◆ Task requirements ◆
Search the records for the string "header". Copy each line where it occurs.

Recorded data
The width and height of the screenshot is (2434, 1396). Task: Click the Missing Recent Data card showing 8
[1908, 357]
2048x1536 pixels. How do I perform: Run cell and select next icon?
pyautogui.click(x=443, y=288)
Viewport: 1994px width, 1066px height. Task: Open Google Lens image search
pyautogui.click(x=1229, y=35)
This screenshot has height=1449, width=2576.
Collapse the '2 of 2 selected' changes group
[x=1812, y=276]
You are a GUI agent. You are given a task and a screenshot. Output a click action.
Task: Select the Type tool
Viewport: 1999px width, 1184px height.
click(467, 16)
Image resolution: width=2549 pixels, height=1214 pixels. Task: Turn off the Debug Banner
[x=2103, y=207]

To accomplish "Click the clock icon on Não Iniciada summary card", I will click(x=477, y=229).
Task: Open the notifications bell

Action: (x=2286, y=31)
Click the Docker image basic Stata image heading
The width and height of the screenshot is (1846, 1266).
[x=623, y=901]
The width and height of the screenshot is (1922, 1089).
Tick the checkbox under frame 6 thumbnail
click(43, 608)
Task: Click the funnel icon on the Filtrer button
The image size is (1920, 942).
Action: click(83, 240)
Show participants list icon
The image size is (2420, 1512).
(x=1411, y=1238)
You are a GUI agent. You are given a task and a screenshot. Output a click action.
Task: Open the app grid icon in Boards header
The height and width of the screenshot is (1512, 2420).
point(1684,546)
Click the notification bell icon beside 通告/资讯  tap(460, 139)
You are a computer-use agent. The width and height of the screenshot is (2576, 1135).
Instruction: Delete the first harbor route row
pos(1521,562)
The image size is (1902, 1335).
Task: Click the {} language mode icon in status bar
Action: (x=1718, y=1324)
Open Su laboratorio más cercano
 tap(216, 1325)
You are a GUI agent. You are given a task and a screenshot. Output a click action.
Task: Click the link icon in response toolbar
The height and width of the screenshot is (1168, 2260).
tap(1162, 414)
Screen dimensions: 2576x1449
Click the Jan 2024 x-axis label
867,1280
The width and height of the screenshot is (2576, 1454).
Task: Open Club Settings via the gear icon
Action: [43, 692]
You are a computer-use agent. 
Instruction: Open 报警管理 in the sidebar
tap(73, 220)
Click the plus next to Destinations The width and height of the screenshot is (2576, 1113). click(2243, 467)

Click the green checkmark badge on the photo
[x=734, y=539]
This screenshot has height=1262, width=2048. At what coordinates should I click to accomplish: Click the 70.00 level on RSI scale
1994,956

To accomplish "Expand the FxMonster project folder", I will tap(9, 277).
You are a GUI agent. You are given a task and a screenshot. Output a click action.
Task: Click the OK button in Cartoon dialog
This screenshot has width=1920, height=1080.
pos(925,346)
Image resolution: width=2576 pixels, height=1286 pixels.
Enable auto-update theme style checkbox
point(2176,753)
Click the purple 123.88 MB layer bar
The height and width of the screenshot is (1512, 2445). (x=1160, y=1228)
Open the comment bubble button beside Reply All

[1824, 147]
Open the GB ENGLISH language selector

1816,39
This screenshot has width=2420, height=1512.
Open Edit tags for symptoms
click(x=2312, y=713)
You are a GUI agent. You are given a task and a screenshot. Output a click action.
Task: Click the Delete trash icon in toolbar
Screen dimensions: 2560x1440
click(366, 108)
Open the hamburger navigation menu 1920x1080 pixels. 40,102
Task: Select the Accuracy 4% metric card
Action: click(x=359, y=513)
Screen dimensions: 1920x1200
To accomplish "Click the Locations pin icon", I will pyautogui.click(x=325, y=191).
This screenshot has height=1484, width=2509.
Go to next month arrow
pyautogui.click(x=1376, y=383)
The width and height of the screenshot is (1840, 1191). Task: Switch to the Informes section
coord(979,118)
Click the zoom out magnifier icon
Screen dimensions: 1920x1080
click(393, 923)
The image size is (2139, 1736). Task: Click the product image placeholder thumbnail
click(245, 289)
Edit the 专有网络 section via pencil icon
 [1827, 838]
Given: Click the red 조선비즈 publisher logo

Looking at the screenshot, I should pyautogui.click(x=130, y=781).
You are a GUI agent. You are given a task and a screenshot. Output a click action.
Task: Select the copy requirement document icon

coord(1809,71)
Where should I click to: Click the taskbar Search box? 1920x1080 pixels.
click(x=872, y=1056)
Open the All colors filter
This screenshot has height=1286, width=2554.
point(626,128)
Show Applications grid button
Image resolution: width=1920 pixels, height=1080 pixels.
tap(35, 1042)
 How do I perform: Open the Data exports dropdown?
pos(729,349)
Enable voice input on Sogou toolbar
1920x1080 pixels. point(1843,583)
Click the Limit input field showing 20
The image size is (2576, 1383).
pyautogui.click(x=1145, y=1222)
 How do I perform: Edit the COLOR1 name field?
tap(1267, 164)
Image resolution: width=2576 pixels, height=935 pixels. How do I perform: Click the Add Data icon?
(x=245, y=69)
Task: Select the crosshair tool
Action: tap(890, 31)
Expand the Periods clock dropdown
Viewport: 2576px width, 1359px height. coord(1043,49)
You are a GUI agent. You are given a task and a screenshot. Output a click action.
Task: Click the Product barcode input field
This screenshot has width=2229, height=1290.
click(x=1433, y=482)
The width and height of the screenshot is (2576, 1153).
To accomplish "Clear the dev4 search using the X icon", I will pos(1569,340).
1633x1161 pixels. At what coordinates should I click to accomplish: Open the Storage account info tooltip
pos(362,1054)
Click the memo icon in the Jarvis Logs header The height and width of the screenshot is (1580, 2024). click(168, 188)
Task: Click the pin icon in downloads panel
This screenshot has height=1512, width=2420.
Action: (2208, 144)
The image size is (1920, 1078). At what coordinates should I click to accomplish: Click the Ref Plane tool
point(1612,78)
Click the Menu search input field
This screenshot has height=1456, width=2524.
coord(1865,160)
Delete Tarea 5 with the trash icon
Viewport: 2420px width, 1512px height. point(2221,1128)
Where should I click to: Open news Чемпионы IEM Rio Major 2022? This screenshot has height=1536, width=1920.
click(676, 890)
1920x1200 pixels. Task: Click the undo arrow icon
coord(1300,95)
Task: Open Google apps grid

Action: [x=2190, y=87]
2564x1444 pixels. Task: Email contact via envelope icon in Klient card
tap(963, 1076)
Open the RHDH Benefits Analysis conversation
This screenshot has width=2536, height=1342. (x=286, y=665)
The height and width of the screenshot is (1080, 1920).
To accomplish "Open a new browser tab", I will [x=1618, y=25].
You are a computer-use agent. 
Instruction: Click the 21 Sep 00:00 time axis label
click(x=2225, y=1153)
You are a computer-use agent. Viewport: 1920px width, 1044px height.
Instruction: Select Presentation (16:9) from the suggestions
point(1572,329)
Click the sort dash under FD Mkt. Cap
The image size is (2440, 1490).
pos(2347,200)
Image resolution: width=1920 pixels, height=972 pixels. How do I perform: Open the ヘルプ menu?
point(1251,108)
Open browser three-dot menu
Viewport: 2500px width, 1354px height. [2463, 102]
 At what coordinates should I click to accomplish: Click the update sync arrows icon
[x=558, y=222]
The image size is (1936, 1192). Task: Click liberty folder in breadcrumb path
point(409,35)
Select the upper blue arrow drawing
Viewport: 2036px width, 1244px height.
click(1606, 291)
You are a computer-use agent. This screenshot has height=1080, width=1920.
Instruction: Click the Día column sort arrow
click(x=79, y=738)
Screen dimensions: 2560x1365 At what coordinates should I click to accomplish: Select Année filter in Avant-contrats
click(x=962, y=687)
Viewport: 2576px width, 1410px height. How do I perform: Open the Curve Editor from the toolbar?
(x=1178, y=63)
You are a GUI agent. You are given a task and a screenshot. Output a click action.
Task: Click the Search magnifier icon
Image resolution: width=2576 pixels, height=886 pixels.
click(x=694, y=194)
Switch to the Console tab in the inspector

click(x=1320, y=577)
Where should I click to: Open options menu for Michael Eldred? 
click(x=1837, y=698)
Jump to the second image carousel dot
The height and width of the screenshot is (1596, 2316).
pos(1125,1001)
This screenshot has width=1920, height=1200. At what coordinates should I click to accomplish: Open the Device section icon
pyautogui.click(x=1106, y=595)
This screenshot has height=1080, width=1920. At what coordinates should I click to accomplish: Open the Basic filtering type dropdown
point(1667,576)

◆ Response box ◆
Task: Open the app grid icon in Boards header
Click the memo icon in the Jarvis Logs header The height and width of the screenshot is (1580, 2024). click(168, 188)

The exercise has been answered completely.